Do you know people who are quick to tell the story (in excruciating detail) of how people or circumstances have conspired to hold them down? They may not use these words, but that’s the implication. Their story is one of lack, misfortune and bad luck. Sometimes, they live in a nice house, have a good family and seem to be in great health. Yet their story is about what they are lacking, not all the good stuff they have.
It’s funny how individuals can go through exactly the same circumstances but tell the story in a completely different way. One person has a negative experience and carries it with them as an example of why they never fulfilled their dreams. Another person takes even the most unfortunate of circumstances and rewrites their story in such a way that it serves as rocket fuel to propel them to success and happiness.
A great example of the latter type of person is John O’Leary, author of the highly-rated On Fire: The 7 Choices to Ignite a Radically Inspired Life. John has the unique distinction of having been burned over 100 percent of his body in a house fire he accidentally started as a child. Yet, you will not hear a more positive and forward-thinking individual. I do recommend John O’Leary’s book because it truly has the potential to change your life.
Here are seven tips to write your own story in a way that is empowering and compelling.
1. Be the director. In his comedy, As You Like It, William Shakespeare wrote: “All the world’s a stage and all the men and women merely players.” If this is correct, then you don’t want to be just a player/actor in your life story – you want to be the director. As a director, you are not a victim, because you have control over the script. And if you don’t like the way a script is going for your character, you edit the script or write a new one.
2. Embrace the failure. If your existing story involves failure of some type, join a very large club. In fact, almost all great successes faced some type of early failure. Here is an article about how six extremely successful people dealt with big failure earlier in life. As one example, Walt Disney was fired from the Kansas City Star because his editor felt he “lacked imagination and had no good ideas.” Obviously, Mr. Disney did not accept what his editor said and wrote his own story – a good example of being the director, not just the actor.
3. Shift your focus. One of the problems with a “woe is me” type of story is that it focuses on what is missing, what you lack, and the unfortunate circumstances you have been faced with. Life is so much better when we all realize that is more important to “Want what you have” and not “Have what you want”. As this graphic shows, you can expect the best but do not be attached to a specific outcome.
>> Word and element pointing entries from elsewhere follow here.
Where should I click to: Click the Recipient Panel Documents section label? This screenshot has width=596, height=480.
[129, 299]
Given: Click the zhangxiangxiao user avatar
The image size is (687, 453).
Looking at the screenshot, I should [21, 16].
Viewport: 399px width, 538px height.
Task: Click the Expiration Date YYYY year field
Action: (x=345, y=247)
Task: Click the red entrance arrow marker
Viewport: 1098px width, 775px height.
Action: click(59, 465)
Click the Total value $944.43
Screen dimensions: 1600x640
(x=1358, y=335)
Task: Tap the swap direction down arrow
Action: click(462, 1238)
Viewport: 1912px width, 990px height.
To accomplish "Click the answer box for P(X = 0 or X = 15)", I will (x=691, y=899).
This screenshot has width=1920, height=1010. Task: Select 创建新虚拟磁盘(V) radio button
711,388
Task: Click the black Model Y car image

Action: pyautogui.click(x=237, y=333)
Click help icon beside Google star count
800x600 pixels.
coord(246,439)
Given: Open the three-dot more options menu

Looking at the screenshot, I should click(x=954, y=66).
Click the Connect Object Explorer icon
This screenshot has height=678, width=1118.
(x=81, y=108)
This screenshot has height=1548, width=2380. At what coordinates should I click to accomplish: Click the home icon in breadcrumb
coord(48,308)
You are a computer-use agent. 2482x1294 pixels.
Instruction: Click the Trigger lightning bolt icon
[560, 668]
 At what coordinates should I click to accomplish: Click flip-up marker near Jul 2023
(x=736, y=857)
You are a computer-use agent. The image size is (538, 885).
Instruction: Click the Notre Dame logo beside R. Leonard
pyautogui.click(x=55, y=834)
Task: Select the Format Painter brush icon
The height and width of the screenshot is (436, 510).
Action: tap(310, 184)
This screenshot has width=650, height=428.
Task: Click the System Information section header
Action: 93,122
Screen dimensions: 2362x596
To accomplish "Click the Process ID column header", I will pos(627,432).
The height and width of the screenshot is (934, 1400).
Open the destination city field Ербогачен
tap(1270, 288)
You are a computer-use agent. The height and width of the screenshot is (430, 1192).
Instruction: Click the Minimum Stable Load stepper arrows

4. Practice selective memory. Famed psychologist Carl Jung made the observation, “What you resist not only persists, but will grow in size.” If you recycle bad memories, they will grow and possibly consume you. For example, if someone wounded you along the way (ex-spouse, boss or friend) and you constantly talk about this or replay the injustices – they will become magnified and impact you in negative ways that you can’t even imagine. Surely there were some good things that happened along the way…remember those, talk about those, and let the bad stuff fade into the recesses of your memory.
5. Choose the positive option. Isn’t it true that much of what happens to us can be looked on retrospectively as having some benefit? You lose a job and find a better one. Your partner breaks up with you and you find your soulmate. You suffer childhood trauma and use that experience to propel you to be a better parent and role model. The list goes on and the point is that when given a choice of whether to adopt the negative or positive view of a situation, the positive choice is often more accurate and productive.
6. Realize that your past is not your future. As Mark Twain said, “I’ve had a lot of worries in my life, most of which never happened.” People worry that their past dictates their future and the truth is, the more you dwell on the past, the more likely this will be a self-fulfilling prophecy. Yet, many people achieve great things even from dire circumstances.
7. Be kind to yourself. Perhaps the best reason to write a new story is because that is the nice thing to do. You deserve to feel good about yourself and present your best self to others. And yes, you deserve it.
Just to be clear, when I suggest that you write your own story, I don’t mean that you make a bunch of stuff up or create a fictionalized fantasy of your life. Rather, I urge you to minimize the negative, accentuate the positive, and whenever possible, view your actions and circumstances in the best possible light.